## Aufgaben
a – Beantworten Sie anhand des Lesetextes diese Fragen:
(i) Was stand von 1992 bis 1996 auf Povlsens Klingelschild?
(ii) Wann ist das Interview erstmals erschienen?
(iii) Gegen welche Mannschaft verlor Dänemark in der Qualifikation?
b – Warum wurde Dänemark laut Lesetext in der Qualifikation nur Gruppenzweiter? Antworten Sie in ein bis drei Sätzen.
c – Nennen Sie alle Länder, die im Lesetext vorkommen.

## Lesetext
+ + + +
Flemming Povlsen gewann 1992 mit Dänemark überraschend bei der EM den ersten und einzigen Titel des Landes – auch dank eines Besuchs bei „McDonald’s“ und einem Song von Elton John. Heute wird der ehemalige Bundesliga-Stürmer 55 Jahre alt.
Das Interview erschien erstmal im Sommer 2017 zum 25-jährigen Jubiläum des EM-Titels.
Flemming Povlsen, was steht eigentlich auf Ihrem Klingelschild?
Mittlerweile wieder Povlsen. Aber von 1992 bis 1996 stand da „Europameister“. Man muss ja auch ein bisschen mit dem angeben, was man hat.
Ist der EM-Sieg von 1992 denn sonst in Ihrem Alltag noch präsent?
Und wie. Es kommen immer noch Menschen zu mir und bedanken sich. Selbst aus der jüngeren Generation, die damals noch gar nicht geboren war. Wir haben vor 25 Jahren in Schweden Geschichte geschrieben. Jedes Jahr treffen wir uns mit der gesamten Mannschaft. Dieses Mal sind wir noch einmal in das Hotel gereist, in dem wir damals während der Gruppenphase untergebracht waren und haben ordentlich gefeiert. Da kam alles noch mal hoch.
Es war der erste und bisher einzige Titel, den Dänemark je gewinnen konnte. Dabei waren Sie damals eigentlich gar nicht für das Turnier qualifiziert.
Stimmt, wir wurden in der Qualifikation nach einer Niederlage gegen Jugoslawien und einem Unentschieden gegen Nordirland nur Gruppenzweiter. Die Enttäuschung war riesig, die Freude umso größer, dass wir doch hinfahren durften. Obwohl der Grund natürlich ein tragischer war. Unser Freud war des anderen Leid.
+ + + +
## Auszüge aus Einträgen
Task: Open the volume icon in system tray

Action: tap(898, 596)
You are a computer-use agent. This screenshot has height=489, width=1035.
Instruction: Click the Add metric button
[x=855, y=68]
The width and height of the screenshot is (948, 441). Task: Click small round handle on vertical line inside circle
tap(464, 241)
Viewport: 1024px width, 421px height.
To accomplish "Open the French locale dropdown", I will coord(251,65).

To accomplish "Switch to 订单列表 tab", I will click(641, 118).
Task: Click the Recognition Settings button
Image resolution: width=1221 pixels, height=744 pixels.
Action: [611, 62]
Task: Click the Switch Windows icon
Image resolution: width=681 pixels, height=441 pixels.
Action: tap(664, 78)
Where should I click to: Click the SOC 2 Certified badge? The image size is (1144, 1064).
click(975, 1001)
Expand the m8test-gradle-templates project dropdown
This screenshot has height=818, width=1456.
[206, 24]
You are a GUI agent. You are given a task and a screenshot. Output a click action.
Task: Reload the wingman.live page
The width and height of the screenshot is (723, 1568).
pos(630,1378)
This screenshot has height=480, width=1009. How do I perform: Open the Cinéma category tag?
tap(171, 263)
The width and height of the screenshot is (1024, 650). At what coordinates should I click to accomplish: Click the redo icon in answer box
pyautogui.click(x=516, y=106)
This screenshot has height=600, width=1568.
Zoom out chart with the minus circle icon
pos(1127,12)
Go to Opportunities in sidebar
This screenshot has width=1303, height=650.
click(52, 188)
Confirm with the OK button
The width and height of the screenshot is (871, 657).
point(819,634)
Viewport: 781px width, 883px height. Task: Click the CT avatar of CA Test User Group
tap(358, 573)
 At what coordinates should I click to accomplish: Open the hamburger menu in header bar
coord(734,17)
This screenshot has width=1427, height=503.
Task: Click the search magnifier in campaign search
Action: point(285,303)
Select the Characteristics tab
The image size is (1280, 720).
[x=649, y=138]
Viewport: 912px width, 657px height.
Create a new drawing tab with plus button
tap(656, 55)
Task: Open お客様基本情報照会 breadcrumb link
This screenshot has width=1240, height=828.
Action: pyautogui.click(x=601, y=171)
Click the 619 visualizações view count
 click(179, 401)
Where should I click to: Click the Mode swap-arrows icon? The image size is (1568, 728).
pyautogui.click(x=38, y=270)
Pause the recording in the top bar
+ + + +
## Lösungen
a –
(i) „Europameister“
(ii) Im Sommer 2017
(iii) Gegen Jugoslawien

b – Dänemark verlor in der Qualifikation gegen Jugoslawien und spielte gegen Nordirland nur unentschieden. Deshalb reichte es nur zum zweiten Platz in der Gruppe.

c – Dänemark, Schweden, Jugoslawien, Nordirland